Her most challenging task will be writing a budget that reins in pent up demand by Democrats, particularly in the House, which is now in their control.
At budget hearings in November, Hassan cautioned state agencies that their requests for $321 million in new funding from state tax sources was unrealistic. She later directed agencies to submit new, lower spending requests for the two-year budget taking effect in July. She submits her budget to lawmakers in mid-February.
She asked lawmakers Thursday to embrace her Innovate New Hampshire jobs plan, which focuses on building an educated workforce, doubling a business research and development tax credit and giving technical assistance to businesses.

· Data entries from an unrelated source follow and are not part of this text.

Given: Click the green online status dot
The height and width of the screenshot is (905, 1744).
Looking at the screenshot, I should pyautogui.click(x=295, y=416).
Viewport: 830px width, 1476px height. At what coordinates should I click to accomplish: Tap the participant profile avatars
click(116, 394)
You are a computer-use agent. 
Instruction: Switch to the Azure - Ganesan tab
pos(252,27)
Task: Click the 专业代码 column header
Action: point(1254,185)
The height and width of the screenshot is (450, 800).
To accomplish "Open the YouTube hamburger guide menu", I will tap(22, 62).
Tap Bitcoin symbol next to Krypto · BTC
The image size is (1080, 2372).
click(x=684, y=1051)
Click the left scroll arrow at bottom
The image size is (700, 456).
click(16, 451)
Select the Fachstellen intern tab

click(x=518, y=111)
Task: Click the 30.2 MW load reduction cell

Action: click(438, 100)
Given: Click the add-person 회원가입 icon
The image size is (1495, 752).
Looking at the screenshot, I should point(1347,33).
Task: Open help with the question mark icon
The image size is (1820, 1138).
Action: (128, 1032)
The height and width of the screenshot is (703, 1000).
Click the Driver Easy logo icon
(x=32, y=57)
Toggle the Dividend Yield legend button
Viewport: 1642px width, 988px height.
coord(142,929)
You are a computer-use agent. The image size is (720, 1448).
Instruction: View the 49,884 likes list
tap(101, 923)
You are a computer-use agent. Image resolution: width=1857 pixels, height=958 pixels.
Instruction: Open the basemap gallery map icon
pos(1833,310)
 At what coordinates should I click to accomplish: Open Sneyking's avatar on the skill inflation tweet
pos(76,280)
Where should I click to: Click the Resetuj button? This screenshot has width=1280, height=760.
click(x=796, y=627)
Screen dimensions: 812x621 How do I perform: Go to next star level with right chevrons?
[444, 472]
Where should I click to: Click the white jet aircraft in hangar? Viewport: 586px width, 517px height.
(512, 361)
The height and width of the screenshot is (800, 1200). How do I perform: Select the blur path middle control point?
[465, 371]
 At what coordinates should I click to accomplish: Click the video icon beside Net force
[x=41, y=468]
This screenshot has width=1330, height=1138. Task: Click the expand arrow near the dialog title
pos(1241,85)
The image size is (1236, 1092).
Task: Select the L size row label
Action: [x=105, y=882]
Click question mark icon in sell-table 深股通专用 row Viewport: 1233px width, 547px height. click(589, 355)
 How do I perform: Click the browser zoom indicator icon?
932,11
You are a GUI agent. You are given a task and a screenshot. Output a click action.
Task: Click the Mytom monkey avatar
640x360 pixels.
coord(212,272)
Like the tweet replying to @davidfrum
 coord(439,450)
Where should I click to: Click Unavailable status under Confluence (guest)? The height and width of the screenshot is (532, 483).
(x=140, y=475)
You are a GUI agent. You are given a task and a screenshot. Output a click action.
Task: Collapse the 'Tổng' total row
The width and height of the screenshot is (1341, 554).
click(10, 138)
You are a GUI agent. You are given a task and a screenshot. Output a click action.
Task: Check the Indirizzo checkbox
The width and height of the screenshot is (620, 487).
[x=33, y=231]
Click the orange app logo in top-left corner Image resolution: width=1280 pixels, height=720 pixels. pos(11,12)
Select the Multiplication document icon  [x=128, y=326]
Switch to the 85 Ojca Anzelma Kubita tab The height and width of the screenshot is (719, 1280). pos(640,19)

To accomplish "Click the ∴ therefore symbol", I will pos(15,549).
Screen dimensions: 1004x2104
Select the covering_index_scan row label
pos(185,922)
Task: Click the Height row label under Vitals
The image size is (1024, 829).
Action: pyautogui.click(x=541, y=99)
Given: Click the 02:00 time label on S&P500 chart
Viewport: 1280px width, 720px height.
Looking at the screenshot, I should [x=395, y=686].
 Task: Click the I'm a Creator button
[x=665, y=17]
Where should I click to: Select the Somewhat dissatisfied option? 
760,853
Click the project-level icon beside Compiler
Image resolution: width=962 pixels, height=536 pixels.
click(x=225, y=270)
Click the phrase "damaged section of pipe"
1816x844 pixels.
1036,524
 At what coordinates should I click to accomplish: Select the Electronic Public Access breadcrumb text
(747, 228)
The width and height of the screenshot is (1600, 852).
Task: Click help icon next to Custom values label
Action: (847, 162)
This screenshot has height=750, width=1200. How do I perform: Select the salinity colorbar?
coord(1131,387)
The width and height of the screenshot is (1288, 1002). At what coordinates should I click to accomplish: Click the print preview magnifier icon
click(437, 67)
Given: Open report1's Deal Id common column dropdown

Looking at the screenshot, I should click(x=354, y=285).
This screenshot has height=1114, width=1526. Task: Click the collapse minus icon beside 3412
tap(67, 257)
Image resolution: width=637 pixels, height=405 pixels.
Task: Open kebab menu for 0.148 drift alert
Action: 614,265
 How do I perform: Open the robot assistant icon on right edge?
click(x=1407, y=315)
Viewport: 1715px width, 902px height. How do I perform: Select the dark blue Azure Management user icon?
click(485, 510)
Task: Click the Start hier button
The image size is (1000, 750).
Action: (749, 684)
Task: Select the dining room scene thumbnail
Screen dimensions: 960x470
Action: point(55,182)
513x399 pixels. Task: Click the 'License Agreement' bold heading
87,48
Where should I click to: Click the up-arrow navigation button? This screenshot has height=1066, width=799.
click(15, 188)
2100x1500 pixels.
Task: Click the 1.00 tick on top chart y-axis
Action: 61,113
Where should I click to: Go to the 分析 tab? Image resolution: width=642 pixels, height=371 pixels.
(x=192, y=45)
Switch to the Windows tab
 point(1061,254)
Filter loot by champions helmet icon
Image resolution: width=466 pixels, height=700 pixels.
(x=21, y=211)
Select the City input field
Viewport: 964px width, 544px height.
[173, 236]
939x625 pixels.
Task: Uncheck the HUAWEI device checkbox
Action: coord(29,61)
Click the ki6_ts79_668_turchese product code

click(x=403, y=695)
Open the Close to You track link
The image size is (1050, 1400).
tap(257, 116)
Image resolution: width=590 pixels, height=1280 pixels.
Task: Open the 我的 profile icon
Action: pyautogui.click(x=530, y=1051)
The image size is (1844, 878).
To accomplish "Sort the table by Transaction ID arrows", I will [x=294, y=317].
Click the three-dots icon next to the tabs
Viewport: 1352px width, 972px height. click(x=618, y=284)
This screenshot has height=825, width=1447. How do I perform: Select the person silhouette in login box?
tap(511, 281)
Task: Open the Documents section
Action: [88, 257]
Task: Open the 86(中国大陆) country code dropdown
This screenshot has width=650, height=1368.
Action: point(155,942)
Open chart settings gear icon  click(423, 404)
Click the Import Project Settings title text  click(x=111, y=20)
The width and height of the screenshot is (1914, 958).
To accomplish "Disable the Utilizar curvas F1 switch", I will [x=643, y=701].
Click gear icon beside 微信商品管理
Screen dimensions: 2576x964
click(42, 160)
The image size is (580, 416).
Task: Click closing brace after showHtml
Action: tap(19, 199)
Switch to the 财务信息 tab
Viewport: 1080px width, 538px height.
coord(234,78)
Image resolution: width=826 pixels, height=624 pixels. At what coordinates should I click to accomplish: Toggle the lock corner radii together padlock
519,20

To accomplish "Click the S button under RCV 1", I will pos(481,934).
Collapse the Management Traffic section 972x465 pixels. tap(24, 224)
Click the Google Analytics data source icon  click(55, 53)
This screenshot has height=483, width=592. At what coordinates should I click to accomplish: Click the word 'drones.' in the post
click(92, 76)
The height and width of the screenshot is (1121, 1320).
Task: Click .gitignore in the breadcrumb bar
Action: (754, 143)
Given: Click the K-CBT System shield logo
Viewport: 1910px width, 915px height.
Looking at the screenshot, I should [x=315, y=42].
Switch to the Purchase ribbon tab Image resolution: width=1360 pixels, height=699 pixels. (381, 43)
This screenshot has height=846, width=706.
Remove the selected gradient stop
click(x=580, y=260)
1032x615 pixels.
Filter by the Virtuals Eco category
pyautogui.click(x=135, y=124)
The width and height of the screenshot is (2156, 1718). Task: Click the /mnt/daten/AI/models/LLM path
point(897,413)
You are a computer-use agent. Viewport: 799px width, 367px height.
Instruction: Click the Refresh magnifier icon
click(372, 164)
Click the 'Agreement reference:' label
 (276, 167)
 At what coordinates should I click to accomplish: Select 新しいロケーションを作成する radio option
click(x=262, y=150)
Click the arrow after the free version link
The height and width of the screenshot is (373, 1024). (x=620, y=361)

She repeated her promise to veto personal income and general sales taxes. New Hampshire has neither a general sales nor personal income tax.
“To those of you who believe deeply in an income tax, I ask you to put that aside. I will veto an income or sales tax. And as we build the next budget, though we have much to address, we must acknowledge that we will not be able to do everything all at once,” she said.
“To those on the other side,” she added, “I ask you to recognize there are some things that government must do — not only to help our most vulnerable citizens, but also to provide the platform for economic growth. Needs do not go away simply because we don’t fund them. And opportunities for innovation and growth can evaporate if we fail to make smart investments in a timely way.”
Senate President Peter Bragdon, a Milford Republican, said he expects to work collaboratively with Hassan, a former Senate colleague, to try to find compromise.
“After listening to Gov. Hassan’s speech, I am convinced the emphasis of this legislative session will be on finding solutions instead of fighting,” he said.